One of the largest energy ETF is the S&P 500 Energy Sector ETF (XLE). The fund has over $10B in assets under management and holds large-cap energy equities. Approximately 45% of its holdings are in two mega-cap energy companies, Exxon-Mobile (XOM) and Chevron (CVX).

Another popular ETF used to track companies within energy is the S&P Oil & Gas Exploration & Production ETF (XOP). This ETF includes a bit more diverse group and size of oil & gas companies.

This poor performance has not been recent. Over the last 10 calendar years, total returns have underperformed against the S&P 500 in almost every year.

Investing in Energy Fixed Income (Corporate Credit)

It is hard to find a pure play publicly-traded energy credit ETFs or mutual funds. For total return performance analysis, I prefer to use S&P Bond Indices, which track both the corporate bond market and its various sectors.

Shown below are various return periods up to 10-years. These indices main holdings are within investment grade securities but also include some high yield.

For the current year of 2020, the Energy Corporate Bond Index is only up 1.95%, underperforming the overall Bond Index by -596bp. The index’s 1-year and 3-year performance has also been the worst performing sector bond index, underperforming the Total Bond index by -545bp and -149bp, respectively.

For this year, the S&P Energy Corporate Bond Index is only up 1.95%, which is underperforming the Total Bond Index by -596bp. Both the index’s 1-year and 3-year performance has also been lackluster as the it trails the Total Bond Index by -545bp and -149bp, respectively.

Investing in High Yield Energy (Corporate Credit)

Now time to check the performance of High Yield Energy vs US Total High Yield Index.

There are a limited number of publicly available indices to track high yield energy. The only one that I am aware of is the Bloomberg Barclays High Yield Energy TR Index. Investors without access to a Bloomberg terminal can access up to 5 years of historical data.

On Koyfin, we offer a curated Koyfin CORP dashboard which tracks the ICE BofA Corporate Credit Indices. Later in 2021, we plan to offer more comprehensive fixed income data.

Below is the BofA US High Yield Index Total Return, which I will use as a measure performance of the total high yield market.

When comparing returns of the High Yield Energy Index against the High Yield Total Index, it shown Energy has underperformed.

If you are interested to see some of the current high-yield distressed energy credits, you can see them below or within the Distressed Watchlist which I update each week.

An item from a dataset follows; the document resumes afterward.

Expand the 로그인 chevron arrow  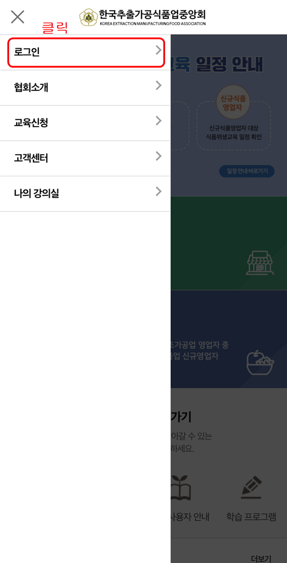(x=159, y=51)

Depressed Energy Commodity Prices

Since the 2014 collapse of $100 oil, West Texas Intermediate Crude Oil has traded below $60 a barrel for the majority of the time. The depressed price of oil has forced many companies to seek reorganization through bankruptcy as well as leading to some liquidating.

While oil production makes up the largest part of the energy sector, natural gas is the second most important. Adding the energy’s woes has been the steady decline in the price of natural gas. Warmer winters in the US and over supply has brought the price of natural gas to its lowest levels ever.

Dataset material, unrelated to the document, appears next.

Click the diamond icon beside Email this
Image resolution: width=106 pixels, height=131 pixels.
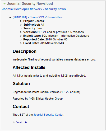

If there is not an increase in energy commodity prices, some expect there could be hundreds of more energy bankruptcies over the next 18 months. Yet in the short-term, this has not stopped investors from trying to find some value within energy.

As liquidity remains high in the market, investors will continue to seek the potential long-term winners and survivors. The disappearance of weaker players could fuel greater returns for stronger. Discounted share prices and double-digit bond yields have great risk but could provide great reward.